What is the ‘Balance of Power’ in a relationship?
Consider the following-
Pursuing your career or hobbies. Making an important decision. Creating schedules. Finding time for each other. And planning small things such as- ‘Where should we go for dinner today?’ or ‘How should we spend our long weekend?’
Both of you as a couple should have an equal say in the above. The freedom of making a choice should lay in the hands of both the partners. None of you should feel tied down or left out. That’s the balance of power- the power to say yes or no, the power to hold on to your own opinion irrespective of your partner’s and the power to significantly contribute to everything that you as a couple plan to do. This power must be equally distributed between you and your partner- because a relationship should allow both of you to grow at the same pace.
What should you do if you are the ‘submissive’ one?
It’s hard to be the one who gets overpowered. The first step is to recognise the uneven distribution of power and be willing to turn things around.
Here’s what you can do next:
- Put your foot down & communicate: If you do not speak up, your partner will never know what’s wrong. Don’t keep your partner in the dark. Have the awkward talk to break free of the toxic cycle of you giving in.

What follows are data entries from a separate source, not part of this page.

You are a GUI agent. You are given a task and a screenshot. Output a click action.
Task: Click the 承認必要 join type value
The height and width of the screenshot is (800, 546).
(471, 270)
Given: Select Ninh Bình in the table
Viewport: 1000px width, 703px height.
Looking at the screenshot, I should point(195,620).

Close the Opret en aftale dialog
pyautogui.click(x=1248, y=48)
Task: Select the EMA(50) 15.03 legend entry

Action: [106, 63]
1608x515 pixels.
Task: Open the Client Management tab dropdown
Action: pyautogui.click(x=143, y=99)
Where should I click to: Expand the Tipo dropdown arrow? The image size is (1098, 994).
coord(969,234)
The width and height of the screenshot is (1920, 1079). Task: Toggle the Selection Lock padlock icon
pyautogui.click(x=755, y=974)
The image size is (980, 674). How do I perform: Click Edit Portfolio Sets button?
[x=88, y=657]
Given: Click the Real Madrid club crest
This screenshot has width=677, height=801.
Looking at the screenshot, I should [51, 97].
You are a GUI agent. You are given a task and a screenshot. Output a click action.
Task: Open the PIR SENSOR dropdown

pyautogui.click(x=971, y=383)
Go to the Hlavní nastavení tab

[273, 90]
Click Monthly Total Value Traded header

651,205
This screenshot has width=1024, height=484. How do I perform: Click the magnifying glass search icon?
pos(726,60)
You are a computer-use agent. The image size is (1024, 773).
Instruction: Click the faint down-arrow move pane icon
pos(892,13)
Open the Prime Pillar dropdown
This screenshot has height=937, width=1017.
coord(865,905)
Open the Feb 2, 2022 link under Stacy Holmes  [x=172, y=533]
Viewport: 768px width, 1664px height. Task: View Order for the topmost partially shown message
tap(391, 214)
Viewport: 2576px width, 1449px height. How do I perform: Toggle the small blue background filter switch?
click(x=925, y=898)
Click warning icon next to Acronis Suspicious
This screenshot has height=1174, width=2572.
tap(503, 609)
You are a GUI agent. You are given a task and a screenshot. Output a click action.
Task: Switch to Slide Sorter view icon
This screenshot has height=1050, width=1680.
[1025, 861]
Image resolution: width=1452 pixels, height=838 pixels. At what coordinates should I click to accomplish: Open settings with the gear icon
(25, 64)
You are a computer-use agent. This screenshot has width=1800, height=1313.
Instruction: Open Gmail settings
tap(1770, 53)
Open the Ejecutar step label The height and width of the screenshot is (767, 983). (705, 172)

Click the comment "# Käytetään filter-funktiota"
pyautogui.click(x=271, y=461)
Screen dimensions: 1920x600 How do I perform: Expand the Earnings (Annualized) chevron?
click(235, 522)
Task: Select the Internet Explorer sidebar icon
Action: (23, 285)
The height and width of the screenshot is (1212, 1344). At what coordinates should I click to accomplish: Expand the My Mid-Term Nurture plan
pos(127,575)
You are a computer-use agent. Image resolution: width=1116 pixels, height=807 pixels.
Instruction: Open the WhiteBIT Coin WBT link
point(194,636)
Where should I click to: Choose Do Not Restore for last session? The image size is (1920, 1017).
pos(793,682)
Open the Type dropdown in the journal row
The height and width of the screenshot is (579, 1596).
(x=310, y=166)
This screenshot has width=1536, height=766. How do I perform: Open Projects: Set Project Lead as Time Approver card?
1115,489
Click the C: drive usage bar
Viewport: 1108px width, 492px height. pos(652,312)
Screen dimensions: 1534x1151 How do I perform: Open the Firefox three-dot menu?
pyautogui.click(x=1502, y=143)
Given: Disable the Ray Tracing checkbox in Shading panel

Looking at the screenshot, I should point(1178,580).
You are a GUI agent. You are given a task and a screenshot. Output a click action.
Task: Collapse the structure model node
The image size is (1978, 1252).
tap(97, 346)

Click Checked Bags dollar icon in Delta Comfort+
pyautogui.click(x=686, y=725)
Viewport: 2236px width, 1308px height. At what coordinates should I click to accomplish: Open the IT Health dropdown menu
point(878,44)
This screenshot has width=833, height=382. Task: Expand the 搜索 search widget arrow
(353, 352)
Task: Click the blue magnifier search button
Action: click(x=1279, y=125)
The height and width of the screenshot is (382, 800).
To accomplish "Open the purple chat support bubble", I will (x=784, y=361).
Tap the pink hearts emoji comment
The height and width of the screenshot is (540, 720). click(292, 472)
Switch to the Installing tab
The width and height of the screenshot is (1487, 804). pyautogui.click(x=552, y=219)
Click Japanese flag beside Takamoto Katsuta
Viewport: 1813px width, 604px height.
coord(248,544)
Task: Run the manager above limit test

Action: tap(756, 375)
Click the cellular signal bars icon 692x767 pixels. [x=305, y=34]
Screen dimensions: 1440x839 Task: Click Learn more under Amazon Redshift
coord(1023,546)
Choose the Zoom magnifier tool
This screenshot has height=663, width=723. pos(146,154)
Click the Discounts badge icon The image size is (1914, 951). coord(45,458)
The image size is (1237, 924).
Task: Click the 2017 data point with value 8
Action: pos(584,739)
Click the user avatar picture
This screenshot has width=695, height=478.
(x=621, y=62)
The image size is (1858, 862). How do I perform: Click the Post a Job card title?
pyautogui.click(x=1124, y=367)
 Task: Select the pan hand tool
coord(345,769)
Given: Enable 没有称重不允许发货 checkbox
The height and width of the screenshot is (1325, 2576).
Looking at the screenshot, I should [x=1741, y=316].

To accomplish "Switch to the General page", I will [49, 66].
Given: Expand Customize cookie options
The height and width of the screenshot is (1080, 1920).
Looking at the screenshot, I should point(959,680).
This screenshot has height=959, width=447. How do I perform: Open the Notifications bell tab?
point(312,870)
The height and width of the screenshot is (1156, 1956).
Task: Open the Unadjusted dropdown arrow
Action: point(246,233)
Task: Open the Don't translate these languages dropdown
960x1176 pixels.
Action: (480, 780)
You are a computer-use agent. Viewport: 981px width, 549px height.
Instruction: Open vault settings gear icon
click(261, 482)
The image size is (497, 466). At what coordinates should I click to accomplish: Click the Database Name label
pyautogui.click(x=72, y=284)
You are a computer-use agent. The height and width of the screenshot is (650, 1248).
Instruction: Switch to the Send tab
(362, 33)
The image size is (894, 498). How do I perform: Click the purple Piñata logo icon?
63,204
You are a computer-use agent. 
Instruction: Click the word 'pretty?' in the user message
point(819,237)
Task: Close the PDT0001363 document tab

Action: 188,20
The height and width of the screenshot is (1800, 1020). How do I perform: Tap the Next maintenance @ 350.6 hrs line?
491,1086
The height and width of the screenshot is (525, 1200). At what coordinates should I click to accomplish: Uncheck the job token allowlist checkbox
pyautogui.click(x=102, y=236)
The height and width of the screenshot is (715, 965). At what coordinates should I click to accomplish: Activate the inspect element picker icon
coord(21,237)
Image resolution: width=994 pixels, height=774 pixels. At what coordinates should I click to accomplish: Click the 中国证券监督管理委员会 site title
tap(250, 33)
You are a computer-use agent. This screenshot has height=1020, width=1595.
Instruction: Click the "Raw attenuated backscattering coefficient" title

- Don’t say sorry too often: If you are at fault, there’s no harm in apologising, but if you taking the blame for everything is becoming a pattern, notice and take action.
- Start making your plans for yourself: Go out for dinner with your friends. Plan a day out with your colleagues. If you start making plans other than those with your partner, then your time will be valued much more and your schedule will not be taken for granted.
What should you do if you are the ‘dominating’ one?
It’s hard to accept that you come across as the ‘controlling’ one. But you need to snap out of the denial phase and stop pretending that there’s equal balance of power. Acceptance is the first step.
Here’s what you can do next:
- Talk less, listen more: Hear what your partner has to say. Listen to their stories, choices, dreams, apprehensions- everything. Yes, what you say is also important but it shouldn’t come at the cost of your partner’s need to communicate. Let the conversation be not just about you but both of you.
- Give your partner space: You must allow your partner to have a life apart from the relationship that he/she is in. Let them be on their own. Not everything has to be run by you. Understand that.
- Take the first step: Is your ego too big to put down? Aha, that’s where all problems stem from. So start taking the first step- not by pointing out mistakes but being appreciative, not by playing the blame game but by saying sorry and owning up to your faults. Take the first step towards resolving fights and making it up to your partner and you’ll see your relationship transform for the better.